A pioneering project to ensure that connected and autonomous vehicles (CAVs) and their infrastructure are protected against rising cybersecurity threats, has been named as a winner of a government competition.
ResiCAV – a ground-breaking programme that looks at how the mobility industry will detect, understand and respond to emerging cybersecurity threats in real-time – is one of seven projects announced as part of the project.
The ResiCAV consortium will receive a grant to help CAVs develop real-time responsiveness to cybersecurity threats. The consortium will set out the requirements and specifications for Vehicle Security Operations Centres (VSOCs) that support the monitoring demands of the forthcoming ISO/SAE 21434, plus extend the application of artificial intelligence and data visualisation techniques. Finally, ResiCAV will deliver the requirements for a UK road transport Cybersecurity Centre of Excellence to support the UK’s position of meeting the global challenge of automotive cybersecurity head on.
Combining cross-sector expertise, it will be delivered by a consortium led by leading engineering consultancy HORIBA MIRA, international security experts Thales and global telecommunications solutions provider BT, with further support from WMG University of Warwick, the Centre for Modelling & Simulation (CFMS), Oxfordshire County Council, AESIN Techworks, plus the University of South Wales, the University of Bristol, Coventry University and the National Digital Exploitation Centre (NDEC).
The Cybersecurity Feasibility Studies competition launched in August 2019 and called for the automotive industry to submit their ideas on how to create a robust cybersecurity solution to support the mainstream rollout of CAVs across the UK and ensure a solution that both addresses and informs the expectations of significant emerging cybersecurity industry standards. It has been spearheaded by government-led entities including Zenzic, Centre for Connected and Autonomous Vehicles (CCAV), Department for Business, Energy and Industrial Strategy (BEIS) and Department for Transport (DfT). Some £2million will now be invested in the seven separate projects.

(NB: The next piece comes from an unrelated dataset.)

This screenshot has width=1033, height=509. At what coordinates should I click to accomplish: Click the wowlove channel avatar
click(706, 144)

Welcoming the competition win, Anthony Martin, Head of Vehicle Resilience Technologies at HORIBA MIRA, comments: “As the first project of its kind, ResiCAV brings together unique expertise in automotive engineering, cybersecurity systems and artificial intelligence. We’re delighted that it has been recognised as one of the winners in the Cybersecurity Feasibility Studies competition.

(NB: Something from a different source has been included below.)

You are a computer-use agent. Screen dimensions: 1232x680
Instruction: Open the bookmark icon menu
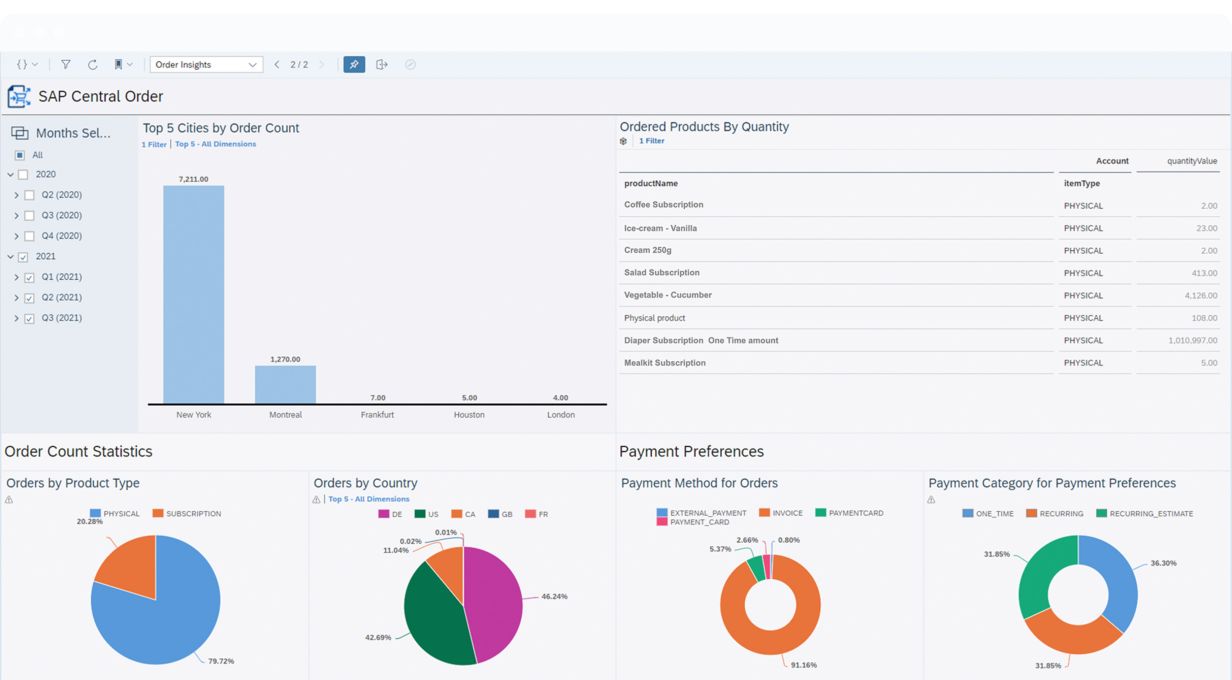coord(122,65)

“With CAV technologies continuing to develop at such a rapid pace and only set to evolve in complexity, the project will play an integral part in enabling the mobility industry to respond to emerging cybersecurity threats in real-time, by setting out clear parameters for measuring operational resilience, developing roadside infrastructure and supporting services.
“We look forward to working with our key project partners in creating the world-class cybersecurity framework necessary to support the mass deployment of CAVs across the UK, and globally, in the coming years.”
Mark Cracknell, Head of Technology at Zenzic, said: “Zenzic is proud to be co-ordinating the CCAV sponsored Cyber feasibility programme. This programme is bringing together the UK’s leading experts in Cyber-Physical systems and will shape the UK’s position as leaders in cyber security for connected and automated mobility.”